Editorial, Featured

TO KNOW WISDOM AND INSTRUCTION

It is not known why the Father of the Armenian Alphabet, Mesrop Mashtots, chose to begin the translation of the Bible from the Book of Proverbs: in classical Armenian, “Ճանաչել զիմաստութիւն եւ զխրատ, իմանալ զբանս հանճարոյ,” or “to know wisdom and instruction; to perceive the words of understanding.”  

Yet, these first words translated into Armenian would surely determine the fate of our nation and forge its character. More immediately, they ushered Armenia to the Golden Age—Ոսկեդար (Voskedar)—of its literature and culture.

Just the sheer scale of the enterprise is astonishing. Along with the enlightenment that having the Scriptures in Armenian brought to the nation, carrying in our own language the wisdom of the ancients and the word of God, the state instituted a public school system to make the people literate. Armenia bloomed. After the mother of all translations was completed, literature flourished in the country, an era that stretched for centuries well into the Middle Ages, with perhaps the highest summit of classical writing attained by the pen of Grigor of Narek, until the arrival of the Turkic hordes and their ravages wrought havoc on our land, bringing obscurantism, illiteracy, destruction, and decline, before the cultural Awakening (Zartonk) of the nineteenth century. 

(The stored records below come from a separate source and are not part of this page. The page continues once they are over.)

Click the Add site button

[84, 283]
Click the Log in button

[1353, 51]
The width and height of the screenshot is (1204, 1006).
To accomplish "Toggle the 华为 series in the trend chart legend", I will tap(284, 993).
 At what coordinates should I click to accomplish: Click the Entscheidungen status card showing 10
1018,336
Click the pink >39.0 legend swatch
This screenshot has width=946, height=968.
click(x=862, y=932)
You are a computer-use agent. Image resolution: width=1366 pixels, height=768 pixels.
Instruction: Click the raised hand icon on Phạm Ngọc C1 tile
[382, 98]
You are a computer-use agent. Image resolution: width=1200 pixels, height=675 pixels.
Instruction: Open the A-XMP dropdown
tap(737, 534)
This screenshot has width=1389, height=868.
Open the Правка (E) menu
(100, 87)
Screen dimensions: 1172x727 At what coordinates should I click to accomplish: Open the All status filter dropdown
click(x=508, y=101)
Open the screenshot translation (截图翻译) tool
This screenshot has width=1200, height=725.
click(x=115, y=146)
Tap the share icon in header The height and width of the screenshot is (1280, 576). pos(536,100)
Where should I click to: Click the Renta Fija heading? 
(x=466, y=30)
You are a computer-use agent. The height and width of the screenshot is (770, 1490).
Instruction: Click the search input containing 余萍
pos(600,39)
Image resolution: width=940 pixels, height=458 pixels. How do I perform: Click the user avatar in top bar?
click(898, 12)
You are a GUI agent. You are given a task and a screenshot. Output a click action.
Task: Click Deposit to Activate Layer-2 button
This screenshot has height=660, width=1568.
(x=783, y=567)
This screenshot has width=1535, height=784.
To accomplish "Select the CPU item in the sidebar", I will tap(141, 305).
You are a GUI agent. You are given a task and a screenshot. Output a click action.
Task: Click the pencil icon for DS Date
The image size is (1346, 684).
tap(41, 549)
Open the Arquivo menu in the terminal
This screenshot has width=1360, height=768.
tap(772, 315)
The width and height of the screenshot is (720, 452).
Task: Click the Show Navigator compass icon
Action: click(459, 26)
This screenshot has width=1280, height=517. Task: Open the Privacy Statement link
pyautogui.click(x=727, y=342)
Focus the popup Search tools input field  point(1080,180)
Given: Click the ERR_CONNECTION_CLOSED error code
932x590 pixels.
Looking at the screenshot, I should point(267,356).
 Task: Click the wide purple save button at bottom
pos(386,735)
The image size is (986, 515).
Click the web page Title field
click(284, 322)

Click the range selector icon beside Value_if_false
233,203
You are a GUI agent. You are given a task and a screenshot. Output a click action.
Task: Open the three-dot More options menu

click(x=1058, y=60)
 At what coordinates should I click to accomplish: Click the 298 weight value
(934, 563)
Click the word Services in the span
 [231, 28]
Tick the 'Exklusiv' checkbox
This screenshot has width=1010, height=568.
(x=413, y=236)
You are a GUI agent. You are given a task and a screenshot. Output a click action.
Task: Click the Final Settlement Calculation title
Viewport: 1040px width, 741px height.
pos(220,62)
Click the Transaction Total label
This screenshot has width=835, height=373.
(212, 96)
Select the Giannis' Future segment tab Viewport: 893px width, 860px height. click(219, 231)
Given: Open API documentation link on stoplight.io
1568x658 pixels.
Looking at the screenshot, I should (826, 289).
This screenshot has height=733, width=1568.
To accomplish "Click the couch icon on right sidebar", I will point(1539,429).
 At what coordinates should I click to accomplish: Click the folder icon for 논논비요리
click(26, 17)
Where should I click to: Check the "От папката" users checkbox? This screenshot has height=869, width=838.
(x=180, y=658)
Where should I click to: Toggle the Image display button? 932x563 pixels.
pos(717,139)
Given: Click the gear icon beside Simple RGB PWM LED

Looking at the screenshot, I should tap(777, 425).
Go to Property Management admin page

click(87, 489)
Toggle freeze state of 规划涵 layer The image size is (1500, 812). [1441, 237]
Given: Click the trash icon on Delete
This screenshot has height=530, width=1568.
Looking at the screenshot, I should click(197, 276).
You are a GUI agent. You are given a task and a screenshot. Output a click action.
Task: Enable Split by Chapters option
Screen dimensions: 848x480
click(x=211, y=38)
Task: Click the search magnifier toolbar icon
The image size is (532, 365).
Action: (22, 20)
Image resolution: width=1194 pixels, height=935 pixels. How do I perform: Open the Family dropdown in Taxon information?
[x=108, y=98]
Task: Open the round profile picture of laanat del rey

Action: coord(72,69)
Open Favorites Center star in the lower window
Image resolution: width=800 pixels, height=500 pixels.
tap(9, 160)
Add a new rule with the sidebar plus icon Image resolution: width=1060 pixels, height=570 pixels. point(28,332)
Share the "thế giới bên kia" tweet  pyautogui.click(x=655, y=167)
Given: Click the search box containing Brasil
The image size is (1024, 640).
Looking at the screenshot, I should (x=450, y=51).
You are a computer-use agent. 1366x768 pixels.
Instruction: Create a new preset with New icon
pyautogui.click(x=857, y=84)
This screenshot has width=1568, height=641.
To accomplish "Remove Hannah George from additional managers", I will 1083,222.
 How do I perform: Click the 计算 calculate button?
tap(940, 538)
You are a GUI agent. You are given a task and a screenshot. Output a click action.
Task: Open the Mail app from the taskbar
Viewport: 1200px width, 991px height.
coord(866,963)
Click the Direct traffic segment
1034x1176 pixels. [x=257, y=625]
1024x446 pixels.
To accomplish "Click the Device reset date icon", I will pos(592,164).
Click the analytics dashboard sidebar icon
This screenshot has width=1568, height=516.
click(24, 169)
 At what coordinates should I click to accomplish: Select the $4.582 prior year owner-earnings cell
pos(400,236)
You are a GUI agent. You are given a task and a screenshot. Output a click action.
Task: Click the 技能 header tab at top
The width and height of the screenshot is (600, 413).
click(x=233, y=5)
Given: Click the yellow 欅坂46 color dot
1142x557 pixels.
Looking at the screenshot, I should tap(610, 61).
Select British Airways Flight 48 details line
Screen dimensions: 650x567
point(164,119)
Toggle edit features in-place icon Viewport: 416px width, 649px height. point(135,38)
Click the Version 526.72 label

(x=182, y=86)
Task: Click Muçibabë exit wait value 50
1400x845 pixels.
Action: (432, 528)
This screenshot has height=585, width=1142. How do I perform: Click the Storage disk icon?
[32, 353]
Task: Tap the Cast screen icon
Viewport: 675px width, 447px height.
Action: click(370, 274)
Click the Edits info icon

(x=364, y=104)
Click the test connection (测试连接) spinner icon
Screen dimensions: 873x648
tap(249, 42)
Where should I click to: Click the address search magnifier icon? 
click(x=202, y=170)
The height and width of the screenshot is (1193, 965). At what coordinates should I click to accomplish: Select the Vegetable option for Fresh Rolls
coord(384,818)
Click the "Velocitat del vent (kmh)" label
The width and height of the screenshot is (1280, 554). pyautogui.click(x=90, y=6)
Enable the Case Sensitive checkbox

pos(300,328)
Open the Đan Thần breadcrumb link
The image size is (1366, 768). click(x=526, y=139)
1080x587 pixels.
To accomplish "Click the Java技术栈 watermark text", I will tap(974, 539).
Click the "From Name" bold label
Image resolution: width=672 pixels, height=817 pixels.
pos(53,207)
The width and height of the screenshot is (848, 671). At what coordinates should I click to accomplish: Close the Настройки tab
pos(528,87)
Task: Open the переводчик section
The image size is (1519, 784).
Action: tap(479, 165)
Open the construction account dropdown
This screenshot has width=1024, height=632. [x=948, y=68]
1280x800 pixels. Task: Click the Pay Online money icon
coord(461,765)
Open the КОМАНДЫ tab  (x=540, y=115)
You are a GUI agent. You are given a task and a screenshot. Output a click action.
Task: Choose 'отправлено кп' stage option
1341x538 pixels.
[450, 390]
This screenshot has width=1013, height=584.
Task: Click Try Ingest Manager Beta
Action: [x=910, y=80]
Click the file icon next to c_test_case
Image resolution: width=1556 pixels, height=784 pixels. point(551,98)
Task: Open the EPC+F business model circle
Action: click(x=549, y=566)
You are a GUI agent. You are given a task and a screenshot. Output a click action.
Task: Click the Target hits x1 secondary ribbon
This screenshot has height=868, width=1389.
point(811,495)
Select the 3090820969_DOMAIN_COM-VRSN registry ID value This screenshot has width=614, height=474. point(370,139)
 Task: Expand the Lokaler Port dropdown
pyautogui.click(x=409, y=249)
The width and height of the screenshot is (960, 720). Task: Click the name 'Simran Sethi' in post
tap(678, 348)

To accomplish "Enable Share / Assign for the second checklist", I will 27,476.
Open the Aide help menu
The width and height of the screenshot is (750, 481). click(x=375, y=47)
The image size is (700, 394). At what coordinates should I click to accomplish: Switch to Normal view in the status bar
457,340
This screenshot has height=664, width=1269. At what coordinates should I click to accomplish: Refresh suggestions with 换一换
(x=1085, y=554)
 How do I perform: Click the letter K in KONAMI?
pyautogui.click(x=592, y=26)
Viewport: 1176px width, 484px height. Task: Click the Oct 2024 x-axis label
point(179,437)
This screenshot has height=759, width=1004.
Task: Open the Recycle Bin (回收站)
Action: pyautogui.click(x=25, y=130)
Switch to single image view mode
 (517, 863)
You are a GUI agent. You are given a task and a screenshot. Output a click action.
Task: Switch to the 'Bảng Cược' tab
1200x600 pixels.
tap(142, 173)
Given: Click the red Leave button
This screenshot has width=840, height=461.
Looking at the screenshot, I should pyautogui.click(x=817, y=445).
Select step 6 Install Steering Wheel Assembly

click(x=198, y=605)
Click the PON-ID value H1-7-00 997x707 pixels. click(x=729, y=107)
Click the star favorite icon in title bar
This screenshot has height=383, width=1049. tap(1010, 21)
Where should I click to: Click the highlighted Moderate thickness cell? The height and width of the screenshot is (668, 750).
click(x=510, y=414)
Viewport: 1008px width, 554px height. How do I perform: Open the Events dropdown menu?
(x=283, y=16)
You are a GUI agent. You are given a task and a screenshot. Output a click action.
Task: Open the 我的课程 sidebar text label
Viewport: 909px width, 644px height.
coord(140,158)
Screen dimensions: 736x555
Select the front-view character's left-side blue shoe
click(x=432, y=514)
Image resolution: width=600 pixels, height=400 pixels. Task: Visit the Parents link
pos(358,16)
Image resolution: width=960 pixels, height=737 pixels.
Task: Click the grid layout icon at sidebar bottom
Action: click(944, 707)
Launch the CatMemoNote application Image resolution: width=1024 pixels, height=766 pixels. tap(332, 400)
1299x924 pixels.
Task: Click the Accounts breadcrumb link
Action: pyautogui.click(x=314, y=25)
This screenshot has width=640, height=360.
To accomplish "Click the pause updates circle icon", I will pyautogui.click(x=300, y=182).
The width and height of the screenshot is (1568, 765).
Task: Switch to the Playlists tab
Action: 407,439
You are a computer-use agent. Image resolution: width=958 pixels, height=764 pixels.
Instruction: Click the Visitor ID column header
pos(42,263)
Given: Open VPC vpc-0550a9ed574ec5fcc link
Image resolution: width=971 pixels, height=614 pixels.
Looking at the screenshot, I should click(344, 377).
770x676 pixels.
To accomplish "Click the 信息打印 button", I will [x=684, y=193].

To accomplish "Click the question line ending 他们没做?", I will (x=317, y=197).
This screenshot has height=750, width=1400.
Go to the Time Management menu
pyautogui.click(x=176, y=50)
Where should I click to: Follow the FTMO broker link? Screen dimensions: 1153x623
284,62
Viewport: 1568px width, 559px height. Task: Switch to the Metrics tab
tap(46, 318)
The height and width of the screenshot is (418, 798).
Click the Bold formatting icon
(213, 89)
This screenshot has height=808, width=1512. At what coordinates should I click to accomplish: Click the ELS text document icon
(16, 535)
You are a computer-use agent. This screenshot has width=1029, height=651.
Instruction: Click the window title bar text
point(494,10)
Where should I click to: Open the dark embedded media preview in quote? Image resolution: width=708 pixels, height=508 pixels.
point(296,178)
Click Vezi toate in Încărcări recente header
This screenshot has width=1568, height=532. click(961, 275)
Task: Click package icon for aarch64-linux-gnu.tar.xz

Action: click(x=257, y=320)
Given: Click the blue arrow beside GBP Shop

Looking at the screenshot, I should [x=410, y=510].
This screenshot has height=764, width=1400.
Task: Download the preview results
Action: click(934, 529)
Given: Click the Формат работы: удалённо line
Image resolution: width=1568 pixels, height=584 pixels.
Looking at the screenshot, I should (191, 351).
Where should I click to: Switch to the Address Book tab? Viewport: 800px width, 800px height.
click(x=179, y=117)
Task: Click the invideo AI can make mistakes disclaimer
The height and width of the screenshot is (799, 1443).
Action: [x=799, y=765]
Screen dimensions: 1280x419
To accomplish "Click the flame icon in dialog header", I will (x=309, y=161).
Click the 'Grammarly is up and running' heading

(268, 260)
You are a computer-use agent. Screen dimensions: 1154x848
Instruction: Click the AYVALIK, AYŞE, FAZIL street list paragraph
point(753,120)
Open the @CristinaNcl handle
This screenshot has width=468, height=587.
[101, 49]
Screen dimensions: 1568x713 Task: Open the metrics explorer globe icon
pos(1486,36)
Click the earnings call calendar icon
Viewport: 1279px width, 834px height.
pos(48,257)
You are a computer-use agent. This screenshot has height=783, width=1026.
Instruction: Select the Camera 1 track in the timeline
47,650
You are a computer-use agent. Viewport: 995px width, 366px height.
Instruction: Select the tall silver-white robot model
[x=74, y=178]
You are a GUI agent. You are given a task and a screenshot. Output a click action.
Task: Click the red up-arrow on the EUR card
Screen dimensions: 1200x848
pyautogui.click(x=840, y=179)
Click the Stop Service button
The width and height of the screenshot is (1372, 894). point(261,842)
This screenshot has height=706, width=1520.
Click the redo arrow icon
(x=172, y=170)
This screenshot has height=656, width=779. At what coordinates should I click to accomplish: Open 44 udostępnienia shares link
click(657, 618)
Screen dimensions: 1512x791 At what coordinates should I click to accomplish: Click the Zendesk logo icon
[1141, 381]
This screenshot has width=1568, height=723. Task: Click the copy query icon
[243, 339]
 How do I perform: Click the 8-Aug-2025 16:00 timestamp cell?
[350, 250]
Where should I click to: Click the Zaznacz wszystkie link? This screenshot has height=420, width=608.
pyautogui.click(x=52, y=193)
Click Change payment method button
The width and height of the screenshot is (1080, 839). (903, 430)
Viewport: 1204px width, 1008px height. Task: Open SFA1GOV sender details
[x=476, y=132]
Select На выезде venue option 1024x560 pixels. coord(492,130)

We now find ourselves in a similar situation, threatened by the successors of the very bringers of a millennium of misery and death to our nation.  

The lesson here is not that we can fight the enemy’s weapons with pens. We cannot. There are urgent, existential needs that we need to address immediately. Yet the geopolitics of Mashtots’ Armenia—admittedly a much vaster one—were not for the faint of heart. Sandwiched between the Roman and the Persian empires, Armenian statecraft was by necessity marked by a careful balancing act. It surely sounds familiar in these days of anxiety and pain.  

Yet it is high time, as in our golden age, for our women and men of genius to join efforts with the Catholicoi of our Church and the leaders of our independent state to find a way out of the current crisis. Mashtots was not alone in his mission. He had the active support of the spiritual and political powers: it may not be a stretch to say that the feat he pulled would be impossible without the active support of Catholicos Sahak Partev and King Vramshapuh. And the miracle he did by devising a system that associated symbols to sounds forged the Armenian identity. The shape of letters cast the mold of our nation.  

If we could do it then, we surely are capable of comparable feats now. And how endlessly fantastic it is to be able to quote characters from our history that parted from this world in the early centuries of the Christian era, whose achievements and triumphs are still current and offer a roadmap to move forward.